I did not see him. But next morning I looked out again, and there he was
once more. I sent another hail after him, but as before he gave not the
slightest sign of being anyways disturbed. This put a thought into my
head. Acting on it I watched him in different manners and at different
times not necessary to enter into, till I found that this strange young
man was deaf and dumb.
The discovery turned me over, because I knew that a part of that
establishment where she had been was allotted to young men (some of them
well off), and I thought to myself, “If she favours him, where am I? and
where is all that I have worked and planned for?” Hoping–I must confess
to the selfishness–that she might _not_ favour him, I set myself to find
out. At last I was by accident present at a meeting between them in the
open air, looking on leaning behind a fir-tree without their knowing of
it. It was a moving meeting for all the three parties concerned. I knew
every syllable that passed between them as well as they did. I listened
with my eyes, which had come to be as quick and true with deaf and dumb
conversation as my ears with the talk of people that can speak. He was a-
going out to China as clerk in a merchant’s house, which his father had
been before him. He was in circumstances to keep a wife, and he wanted
her to marry him and go along with him. She persisted, no. He asked if
she didn’t love him. Yes, she loved him dearly, dearly; but she could
never disappoint her beloved, good, noble, generous, and I-don’t-know-
what-all father (meaning me, the Cheap Jack in the sleeved waistcoat) and
she would stay with him, Heaven bless him! though it was to break her
heart. Then she cried most bitterly, and that made up my mind.
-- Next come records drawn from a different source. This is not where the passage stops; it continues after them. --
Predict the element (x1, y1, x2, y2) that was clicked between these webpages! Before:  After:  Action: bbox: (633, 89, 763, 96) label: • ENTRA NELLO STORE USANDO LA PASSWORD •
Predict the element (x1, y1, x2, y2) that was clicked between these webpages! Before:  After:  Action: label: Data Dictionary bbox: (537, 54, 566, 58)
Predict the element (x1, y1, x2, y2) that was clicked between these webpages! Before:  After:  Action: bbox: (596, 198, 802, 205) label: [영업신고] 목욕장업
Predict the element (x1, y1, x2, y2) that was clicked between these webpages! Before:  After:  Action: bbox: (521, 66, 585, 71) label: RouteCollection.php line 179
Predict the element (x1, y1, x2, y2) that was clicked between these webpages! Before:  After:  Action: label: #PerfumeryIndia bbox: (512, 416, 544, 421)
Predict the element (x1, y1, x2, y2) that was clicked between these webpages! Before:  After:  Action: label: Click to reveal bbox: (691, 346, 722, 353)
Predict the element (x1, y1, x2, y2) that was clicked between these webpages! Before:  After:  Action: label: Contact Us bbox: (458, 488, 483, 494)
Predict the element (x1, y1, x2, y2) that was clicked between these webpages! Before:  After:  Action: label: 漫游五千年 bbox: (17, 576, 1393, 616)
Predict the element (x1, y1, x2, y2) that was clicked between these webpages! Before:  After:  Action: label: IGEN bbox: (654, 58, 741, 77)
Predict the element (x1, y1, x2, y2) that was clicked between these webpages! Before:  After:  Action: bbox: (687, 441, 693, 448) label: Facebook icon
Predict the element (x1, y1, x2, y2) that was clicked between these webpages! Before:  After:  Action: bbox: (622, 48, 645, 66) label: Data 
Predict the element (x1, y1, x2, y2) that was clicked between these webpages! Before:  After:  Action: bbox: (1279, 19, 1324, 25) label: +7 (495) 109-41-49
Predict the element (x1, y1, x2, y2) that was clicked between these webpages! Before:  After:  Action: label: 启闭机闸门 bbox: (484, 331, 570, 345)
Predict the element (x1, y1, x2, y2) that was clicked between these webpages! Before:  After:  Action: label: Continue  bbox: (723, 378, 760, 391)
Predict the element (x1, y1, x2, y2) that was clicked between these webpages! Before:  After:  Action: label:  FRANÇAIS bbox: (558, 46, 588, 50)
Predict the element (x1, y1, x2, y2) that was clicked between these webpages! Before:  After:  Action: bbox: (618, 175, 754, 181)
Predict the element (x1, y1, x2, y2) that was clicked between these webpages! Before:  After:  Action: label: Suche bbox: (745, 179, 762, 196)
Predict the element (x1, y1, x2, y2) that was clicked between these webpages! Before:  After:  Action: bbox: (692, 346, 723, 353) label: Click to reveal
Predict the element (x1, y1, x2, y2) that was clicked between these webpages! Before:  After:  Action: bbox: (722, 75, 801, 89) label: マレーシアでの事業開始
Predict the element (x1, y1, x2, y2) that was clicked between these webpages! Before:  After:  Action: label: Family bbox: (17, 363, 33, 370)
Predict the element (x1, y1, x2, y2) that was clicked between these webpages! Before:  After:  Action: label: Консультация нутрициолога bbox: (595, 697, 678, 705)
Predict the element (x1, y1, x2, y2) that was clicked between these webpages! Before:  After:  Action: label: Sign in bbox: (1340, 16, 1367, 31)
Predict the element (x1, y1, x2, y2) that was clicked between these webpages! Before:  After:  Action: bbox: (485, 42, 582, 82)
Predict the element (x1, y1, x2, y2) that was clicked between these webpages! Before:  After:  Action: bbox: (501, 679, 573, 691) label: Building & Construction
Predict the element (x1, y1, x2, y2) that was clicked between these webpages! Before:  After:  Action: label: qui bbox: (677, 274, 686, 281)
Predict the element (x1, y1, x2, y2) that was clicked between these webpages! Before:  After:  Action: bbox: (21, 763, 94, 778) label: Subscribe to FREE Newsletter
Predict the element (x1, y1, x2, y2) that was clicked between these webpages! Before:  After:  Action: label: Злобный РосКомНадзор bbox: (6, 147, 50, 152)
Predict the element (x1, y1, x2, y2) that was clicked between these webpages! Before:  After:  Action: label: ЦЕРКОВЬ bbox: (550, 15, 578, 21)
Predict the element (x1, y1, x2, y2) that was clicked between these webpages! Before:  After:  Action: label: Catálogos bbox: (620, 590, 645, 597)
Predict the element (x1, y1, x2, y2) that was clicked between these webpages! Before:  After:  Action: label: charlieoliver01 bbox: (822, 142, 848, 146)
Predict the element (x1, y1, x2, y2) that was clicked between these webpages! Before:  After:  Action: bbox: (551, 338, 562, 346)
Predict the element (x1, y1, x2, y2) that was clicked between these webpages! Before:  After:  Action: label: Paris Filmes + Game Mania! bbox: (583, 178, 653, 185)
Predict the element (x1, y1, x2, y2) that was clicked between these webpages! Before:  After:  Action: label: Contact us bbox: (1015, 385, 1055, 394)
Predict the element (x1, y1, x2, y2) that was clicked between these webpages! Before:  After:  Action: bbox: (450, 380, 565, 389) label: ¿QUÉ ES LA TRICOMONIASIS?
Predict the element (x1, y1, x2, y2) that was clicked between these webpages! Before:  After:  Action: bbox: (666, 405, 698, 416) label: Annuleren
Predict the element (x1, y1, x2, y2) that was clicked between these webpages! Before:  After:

While my mind had been in an unsettled state about her favouring this
young man, I had felt that unreasonable towards Pickleson, that it was
well for him he had got his legacy down. For I often thought, “If it
hadn’t been for this same weak-minded giant, I might never have come to
trouble my head and wex my soul about the young man.” But, once that I
knew she loved him,–once that I had seen her weep for him,–it was a
different thing. I made it right in my mind with Pickleson on the spot,
and I shook myself together to do what was right by all.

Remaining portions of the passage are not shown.